Aunque FINCIMEX aseguró que incluso sin su gestión "como representante de Western Union en Cuba, se verían obligados a cerrar", no explicó por qué no transfiere su negocio al 30% restante de la red de puntos de pago existentes en Cuba.
Mara Tekach, coordinadora de la Oficina de Asuntos Cubanos del Departamento de Estado de EEUU, dijo a DIARIO DE CUBA que las remesas "siguen fluyendo a Cuba según nuestras regulaciones, lo único que no pueden es fluir a través del sistema militar cubano. Cuba es el único país del hemisferio donde las remesas fluyen a través de los militares y donde ellos se embolsillan una parte de esas remesas. El Gobierno de Estados Unidos no va a permitir que tal sistema continúe. Estamos enfocados en proteger los intereses del pueblo cubano".
La funcionaria subrayó que existen "instituciones no militares a través de las cuales se puede enviar remesas a Cuba y el régimen lo sabe. Si el régimen quisiera hacer anuncios honestos lo diría. (...) Las negociaciones continúan en este momento y no tengo autoridad para predecir cómo van a terminar, pero sé que hay alternativas y eso se tiene que negociar".

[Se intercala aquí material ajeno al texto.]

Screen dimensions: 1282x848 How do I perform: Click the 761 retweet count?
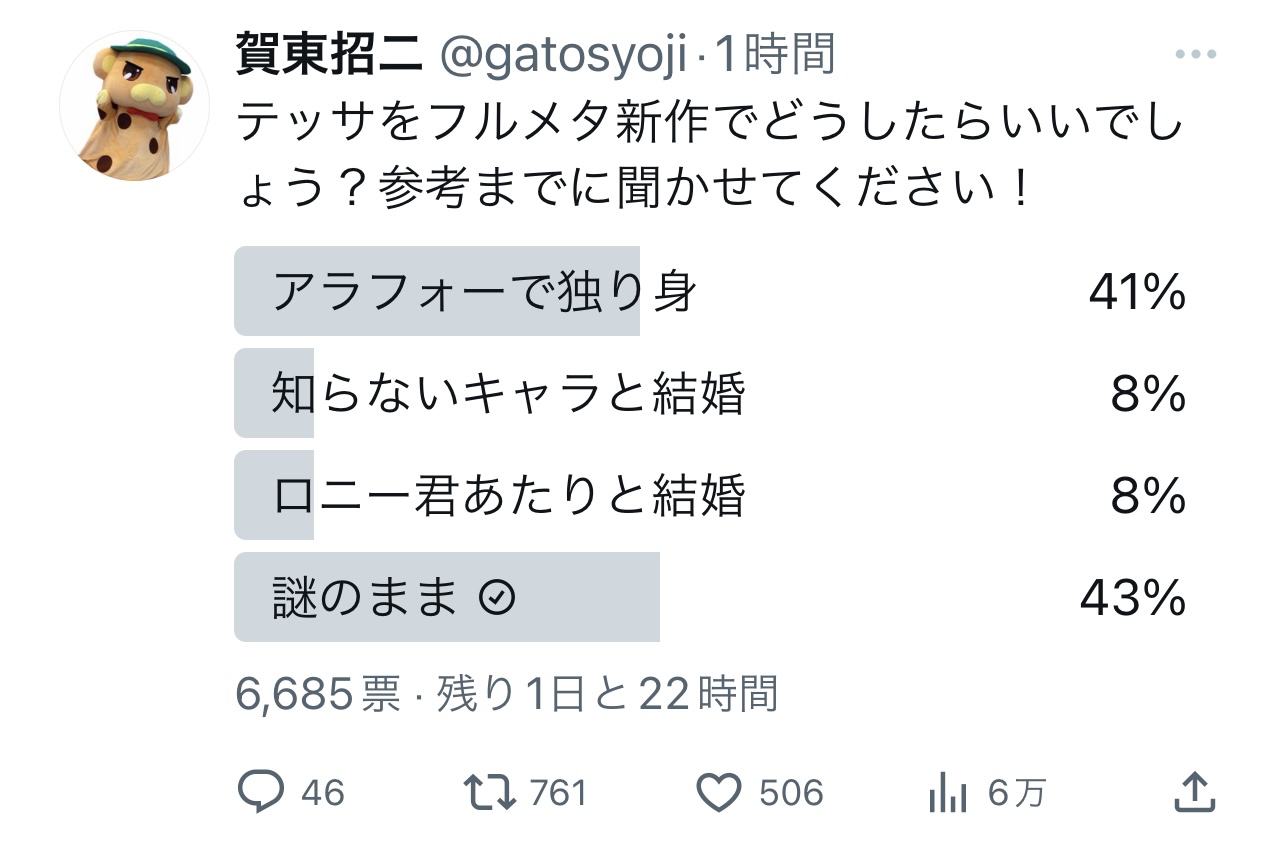point(558,794)
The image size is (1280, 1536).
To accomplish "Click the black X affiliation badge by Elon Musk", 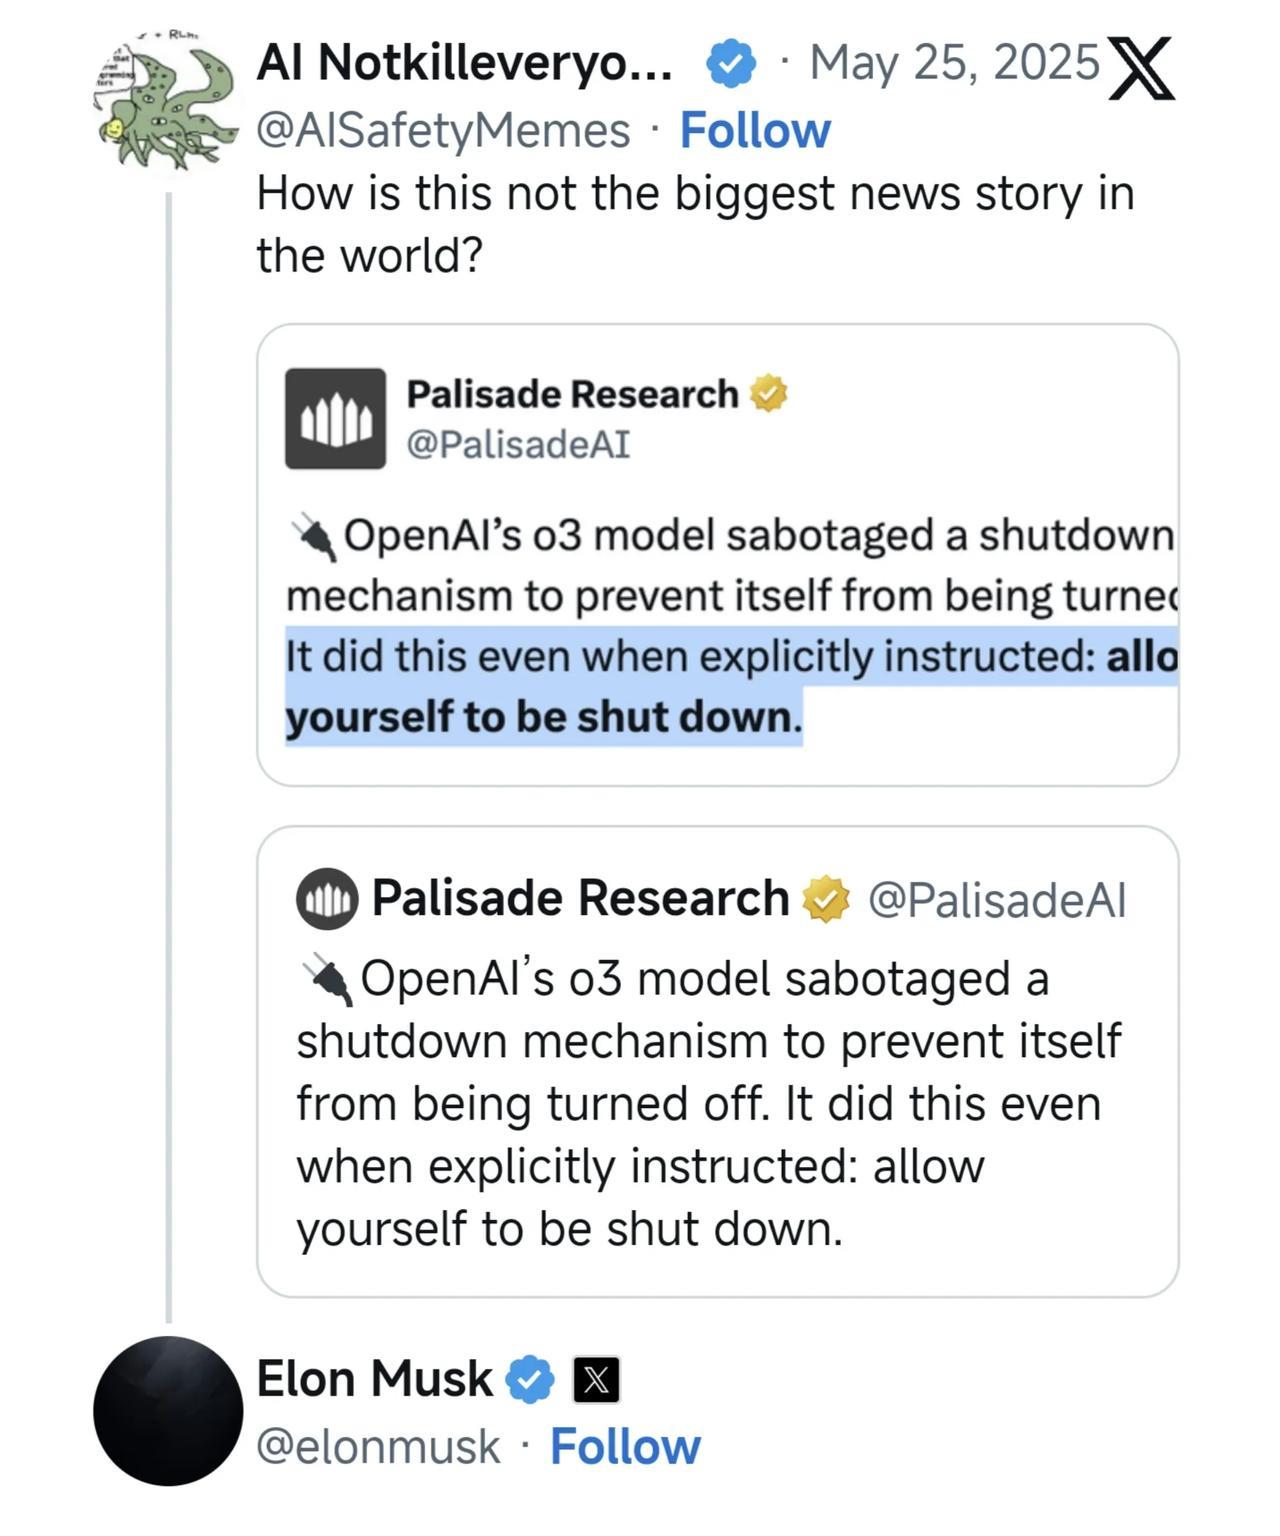I will pos(596,1380).
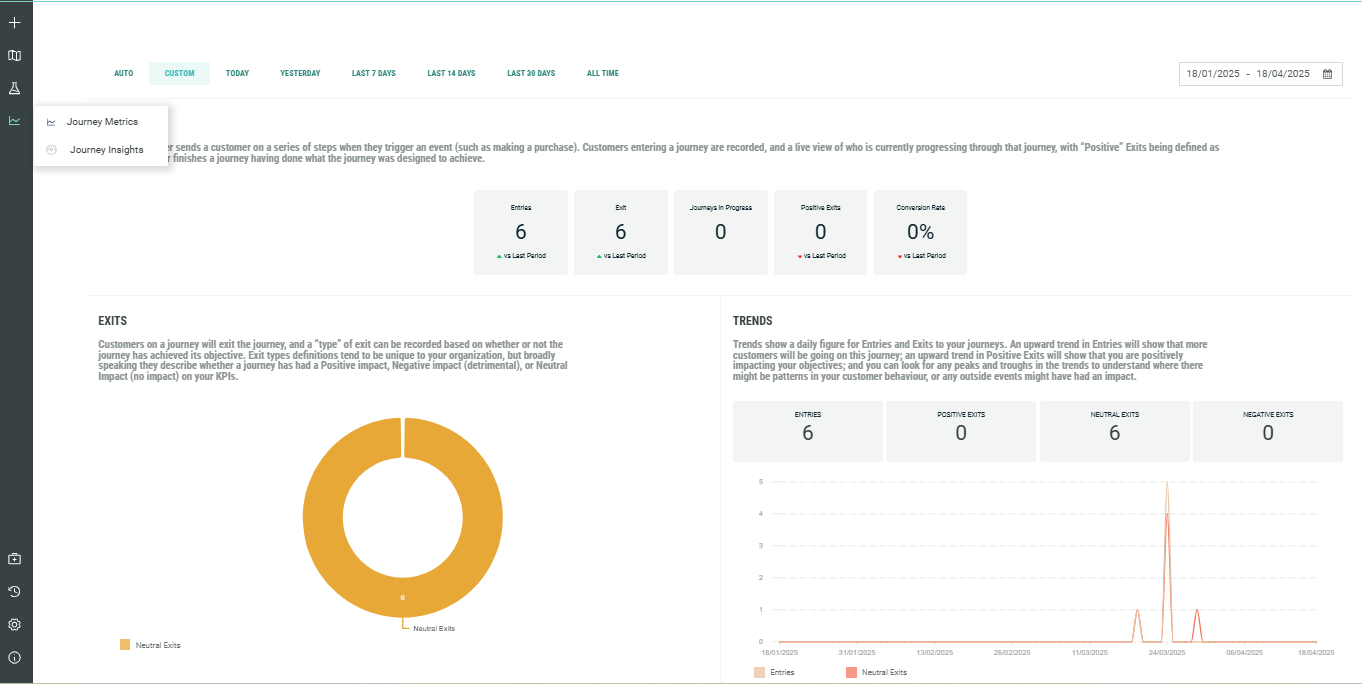Click the plus icon in the sidebar
This screenshot has width=1362, height=684.
tap(15, 22)
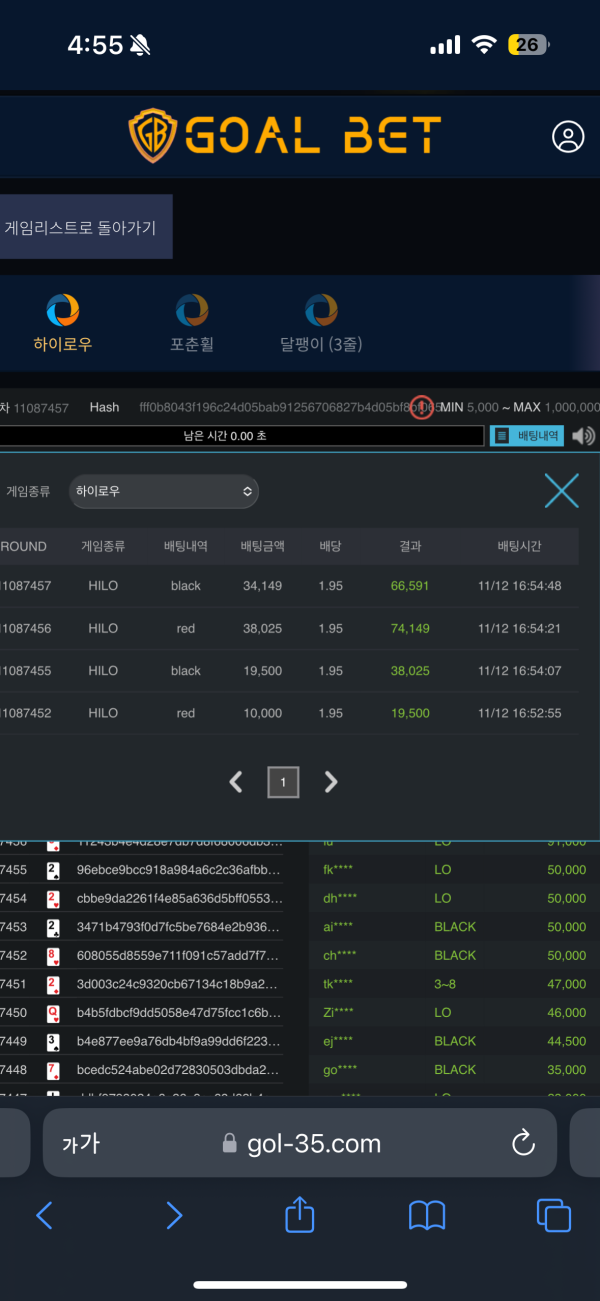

Las remesas que los emigrados cubanos envían a sus familias en la Isla constituyen la fuente de ingresos más sustancial del Gobierno cubano. Aunque La Habana evita hacer públicas las cifras oficiales de esos ingresos, The Havana Consulting Group estimó que solo en 2018 entraron alrededor de 6.600 millones de dólares por ese concepto, ya fuere en efectivo o en mercancías.